Bringing this back to Father Ramon’s proposition seven, ethics can exist without evil alternatives, we see that this probably is not the case for two reasons:
- Being good doesn’t actually mean anything unless you could do otherwise. So a good gesture, absent an evil alternative, is devoid of any deeper meaning. It might be beneficial in the short term as it would still have a positive outcome/consequence, but eventually this string of empty gestures runs the risk of being manipulated and infiltrated with evil gestures masquerading as good. This leads to two outcomes: you either rationalize the act itself as good or not so bad, or, you blame someone else. Both serve to retain your identity as a “good” person. As Peterson says, “If you’re harmless, you’re not virtuous. You’re just harmless. If you’re a monster, and you don’t act monstrously, then you’re virtuous.”
- If you don’t recognize the evil alternative in yourself, you run the risk of being taken advantage of because you’re too nice and too accommodating, which inevitably leads to anger and resentment, which inevitably leads to greater acts of evil than if you had recognized this about yourself in the first place and taken pains, reasonably, to prevent such a bad outcome. So sometimes you do say no; you don’t do what people want you to do; you assert your contrary opinion, etc., knowing that if you’re too nice, too agreeable, and never do anything “wrong” (based on your or someone else’s definition), then eventually the darkness will burst out of you in a real way with real consequences.

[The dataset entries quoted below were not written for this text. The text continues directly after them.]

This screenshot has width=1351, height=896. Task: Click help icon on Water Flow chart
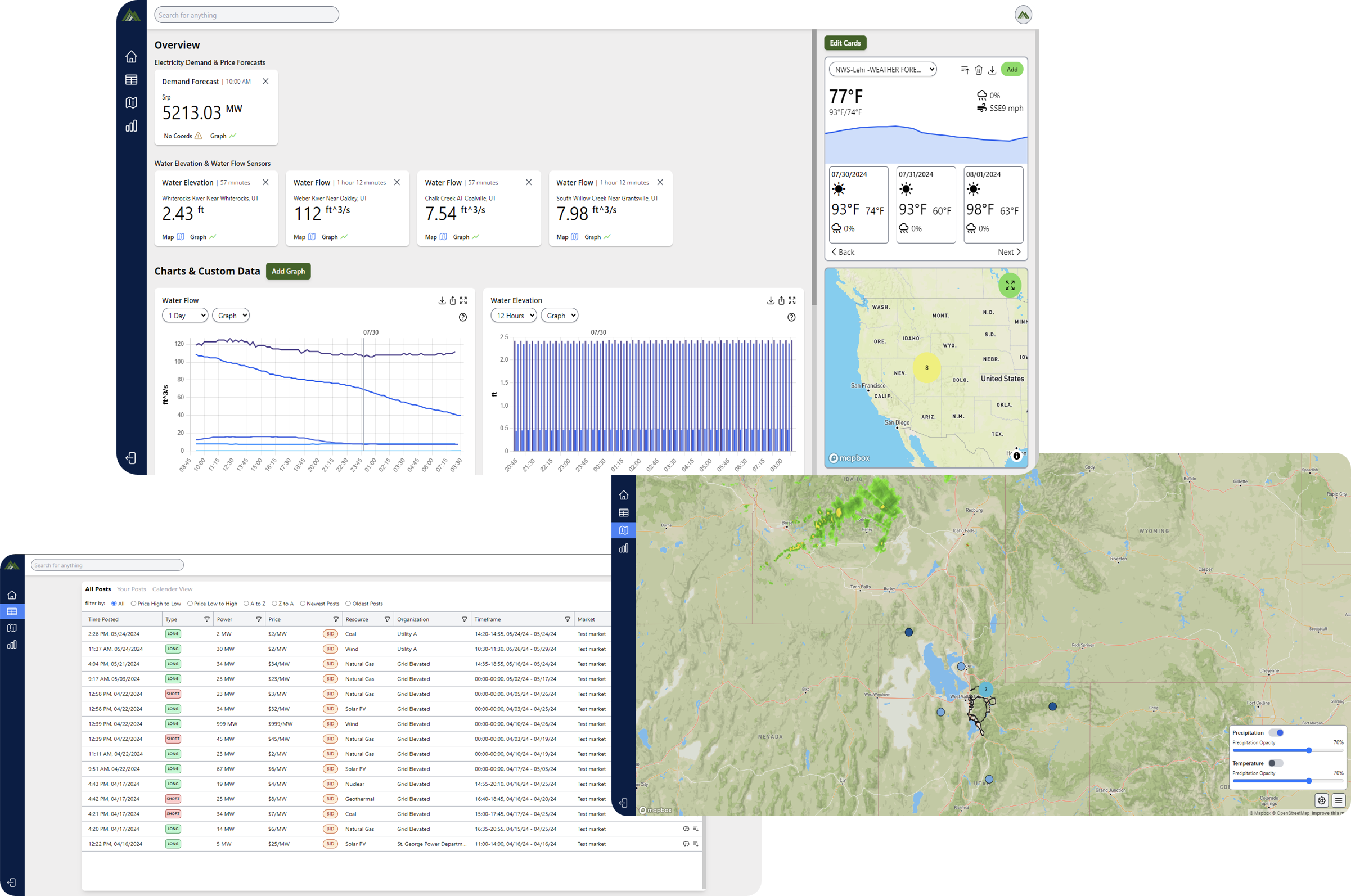pyautogui.click(x=463, y=317)
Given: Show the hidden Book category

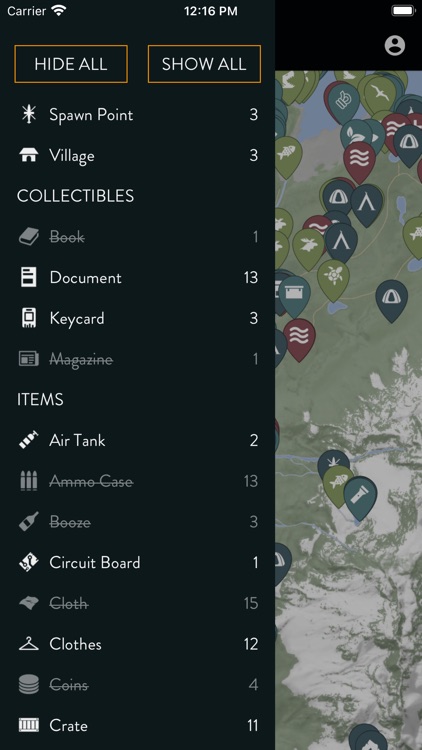Looking at the screenshot, I should click(137, 237).
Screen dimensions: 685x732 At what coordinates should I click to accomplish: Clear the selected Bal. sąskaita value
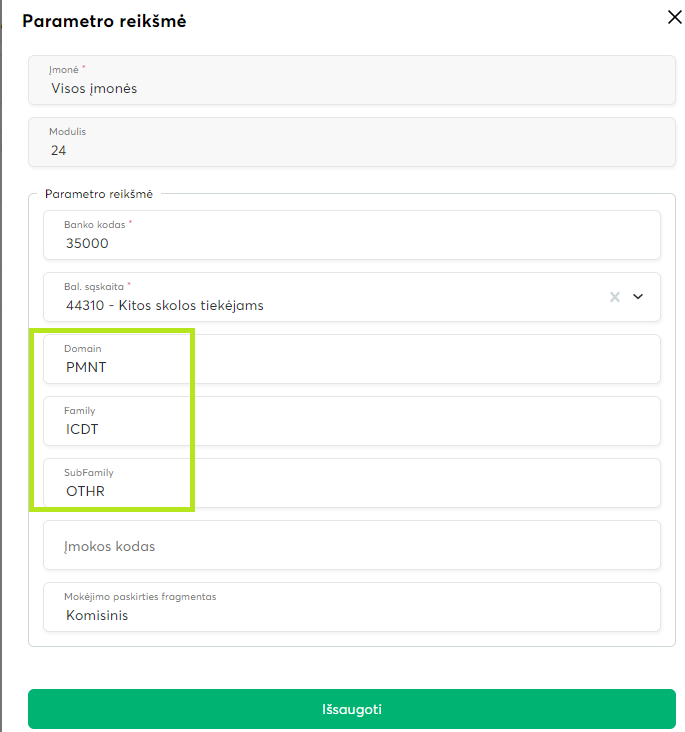[615, 297]
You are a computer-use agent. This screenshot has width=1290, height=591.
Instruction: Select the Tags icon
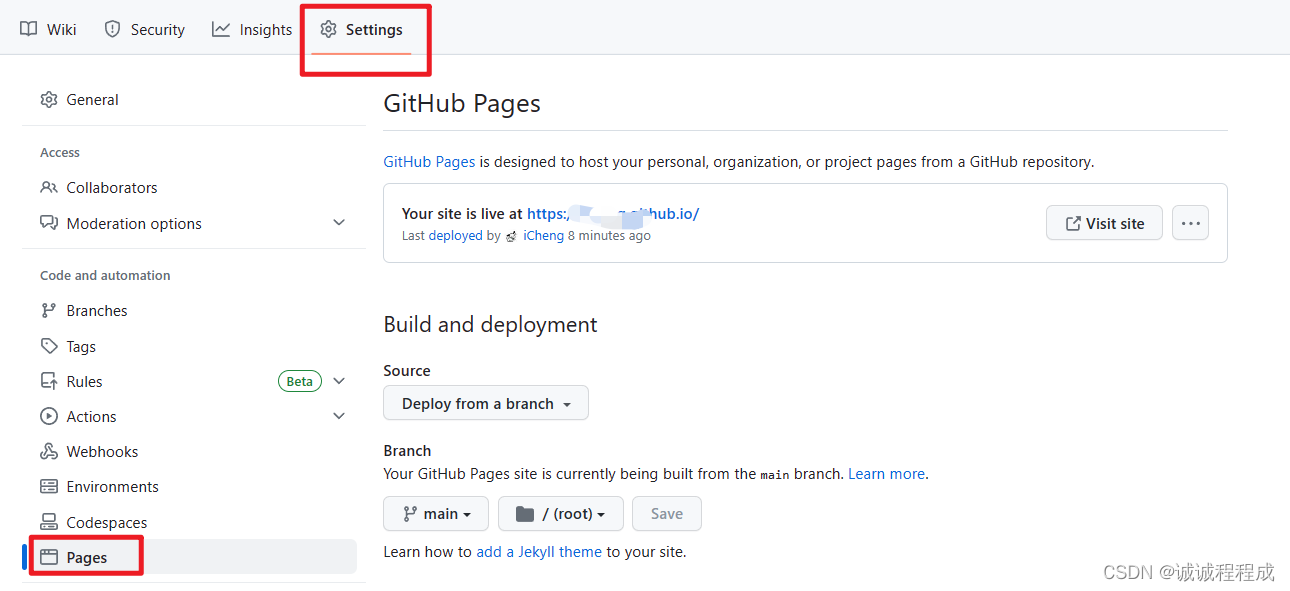pyautogui.click(x=48, y=345)
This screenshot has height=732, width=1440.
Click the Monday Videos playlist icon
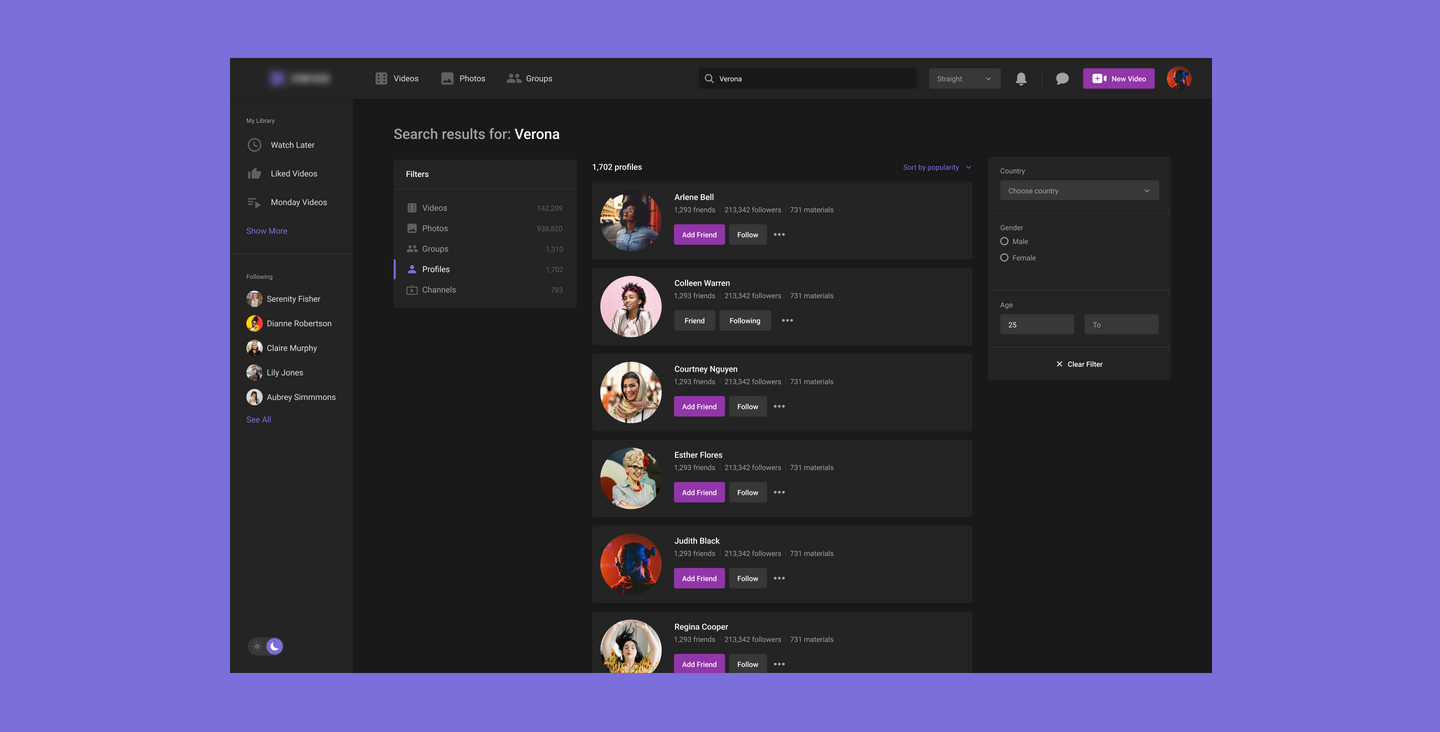tap(254, 202)
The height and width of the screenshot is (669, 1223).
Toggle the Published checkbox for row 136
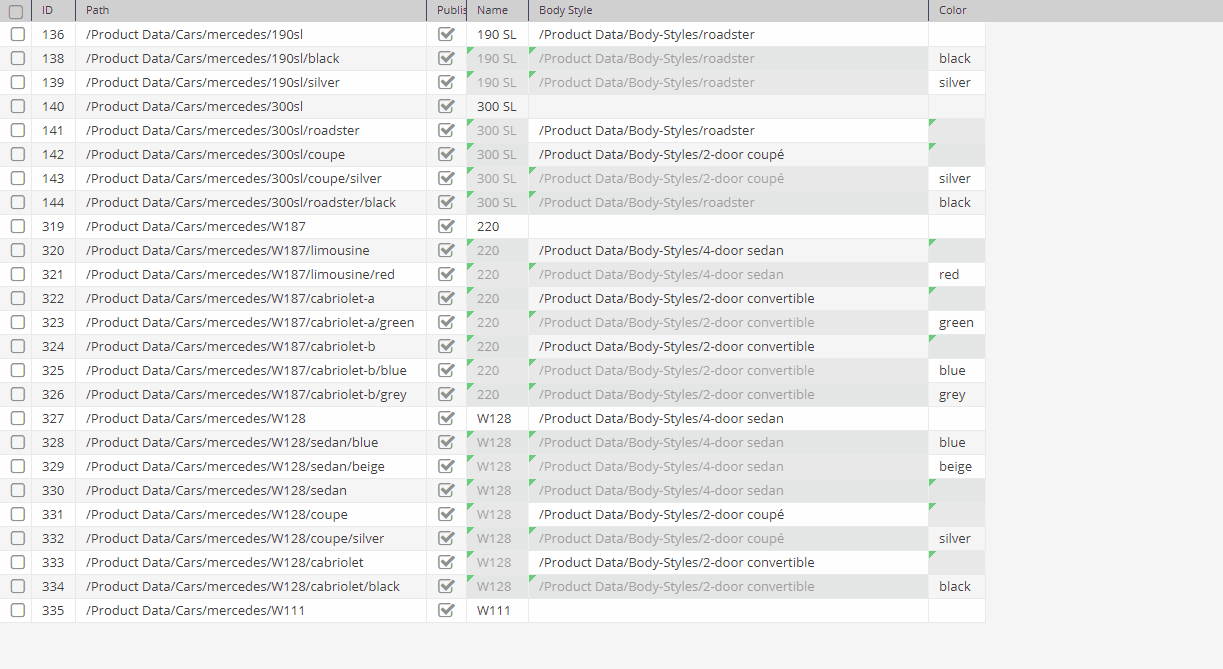tap(446, 34)
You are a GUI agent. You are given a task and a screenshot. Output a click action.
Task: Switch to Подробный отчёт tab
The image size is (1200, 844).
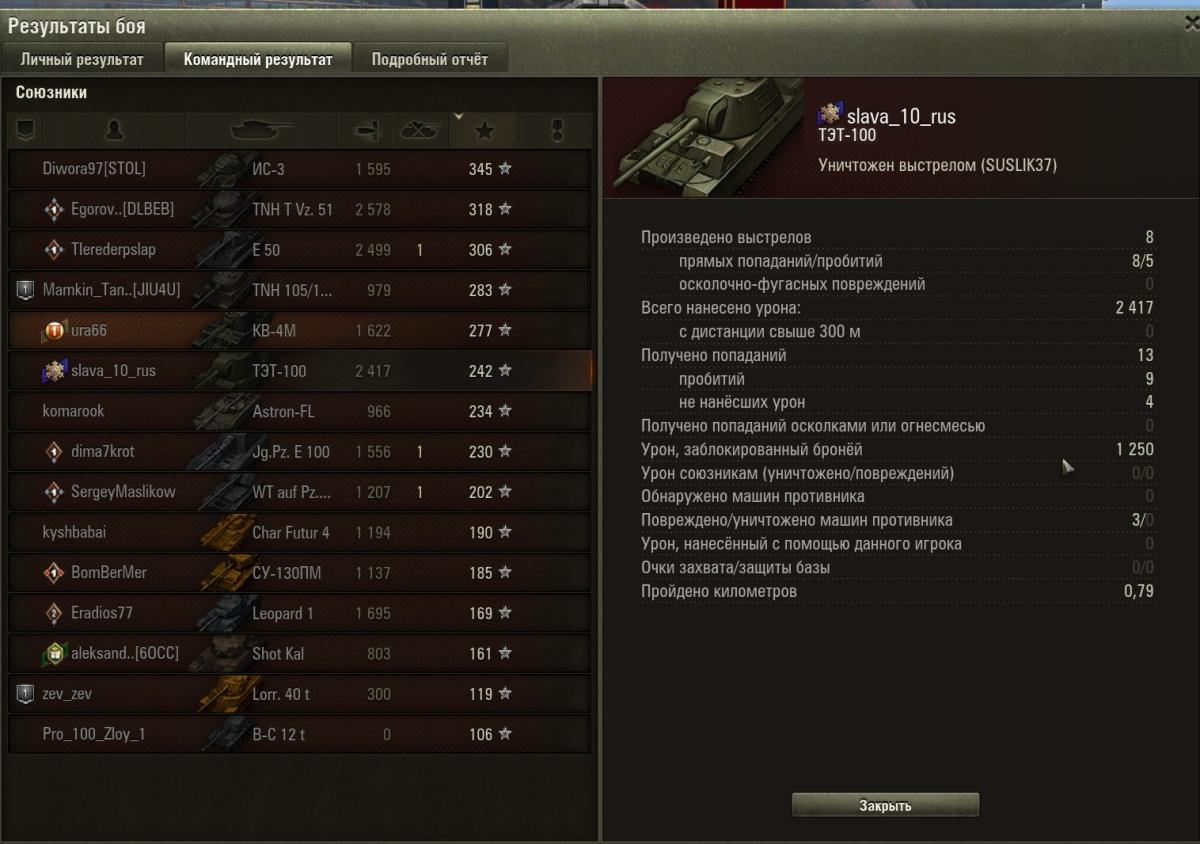pyautogui.click(x=430, y=59)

So we can surmise that perhaps this is something along the lines of what Father Ramon was worried about with proposition seven and why he thinks it’s the reasoning of the Devil. Both 1 and 2 above can lead to greater acts of evil and corruption than accepting the proposition that ethics cannot exist without an evil alternative. After all, you have to know what the evil is in any given situation in order to effectively turn away from it, otherwise you’re simply delaying it’s inevitable manifestation.
To close, while I didn’t finish A Case of Conscience, I thought this particular aspect of it was really interesting, and I might write another post looking at more of the devilish propositions above.
I hope you enjoyed this read and that you continue to have a great day!
Blish, James. A Case of Conscience. Kindle ed., Open Road Media Sci-Fi & Fantasy; 1st edition, 2017.